Enviable auction collection for prominent Melbourne scholar, businesswoman and art diva

Author: Richard Brewster | Posted: 20th February, 2018

Scholar, successful businesswoman and in 1977 one of the founders of the Jewish Museum of Australia, the late June Helmer (who died last year aged 95) spared no expense travelling the world to study Jewish art collections and museums.

Her efforts resulted in June becoming the first adviser on the museum’s Australian collections, curator of its first exhibitions and a vital fundraiser.

In doing so, June also built an enviable art and decorative arts collection – to be auctioned from 10am Thursday February 22 through Leonard Joel 333 Malvern Road, South Yarra. 

Denied the opportunity as a young woman to study for an arts degree at University of Melbourne, in later life she became one of its oldest students – completing a bachelor then masters degree in fine arts.

June Helmer was born in 1922 in Melbourne of the Russian Kogan and Granat families and educated at St Catherine’s girls’ private school.

In 1943, she met and she met and shortly after married Pole Maurice Helmer – beginning a partnership that lasted 50 years.

Together, they became successful in one of Melbourne’s toughest businesses, the schmattes trade, with June providing the designs and marketing and Maurice the capital.
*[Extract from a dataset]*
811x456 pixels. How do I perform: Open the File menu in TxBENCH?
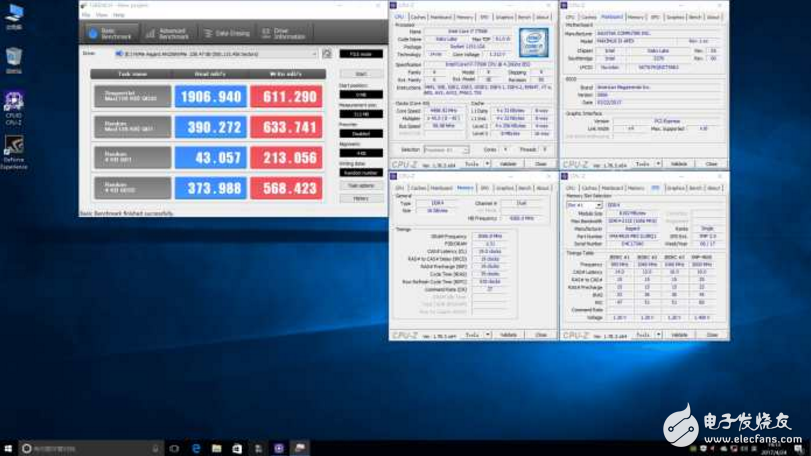click(87, 15)
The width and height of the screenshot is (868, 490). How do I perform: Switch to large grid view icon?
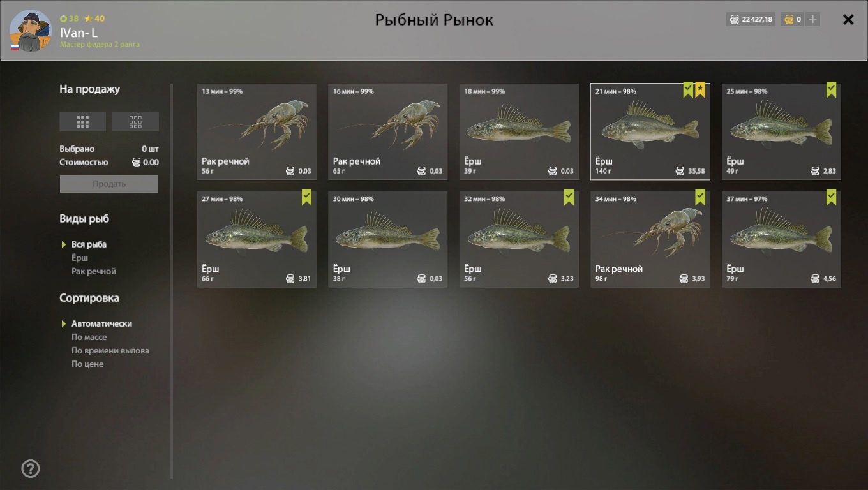pos(82,122)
Her entrée into the art world – where she met several well-known Australian artists including Yosl Bergner and Daniel Vassilieff – resulted in 1985 in the publication of her first book, George Bell: The Art of Influence.

Bell (1878-1966), who lived for almost 88 years and spent a lifetime devoted to the art cause, had a many-sided career as an artist, teacher, critic and polemicist and laid the foundation on which many notable careers were built.
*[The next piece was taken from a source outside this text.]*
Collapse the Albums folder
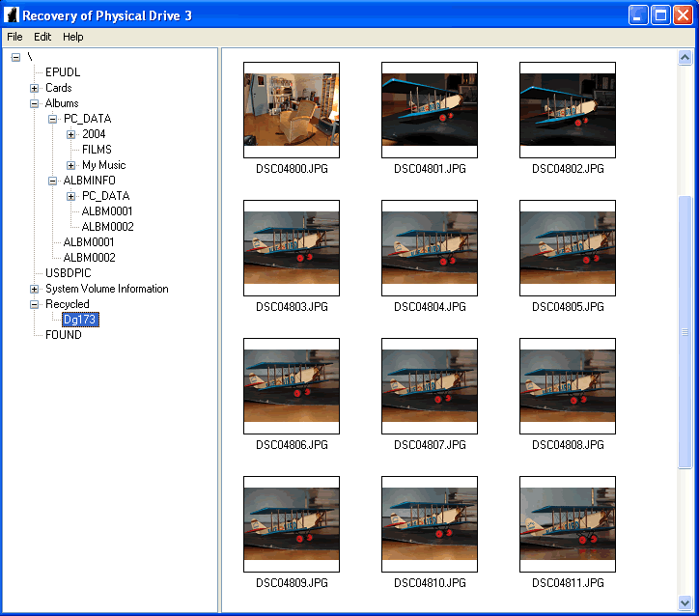 point(35,104)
In her book, June wrote the lack of recognition for Bell pointed to a certain small mindedness and personal prejudice among those who controlled the art scene and allowed differences of opinion to cloud their judgement of the artist’s achievements.

Despite this, recognition of his “valuable contribution to art” came shortly before his death.

June’s book was followed by many academic articles and publications on subjects diverse as the Ribush theatre family, Australian museum collections, and artist Louis Kahan, to whom he dedicated several books of his drawings.

The auction collection features several works of art and other items including John Perceval’s Flowers 1961, an untitled print by Yosl Bergner, Daniel Vassilieff’s Boy and goat gouache and watercolour, and George Bell’s reclining nude mixed media on paper.

Other auction highlights include a William IV double pedestal sideboard, a pair fo sterling silver three-branch candelabra, a Georgian inspired six-piece sterling silver tea and coffee suite, a St Louis gilded glass dining suite and a Limoges art Persan pattern dinner set.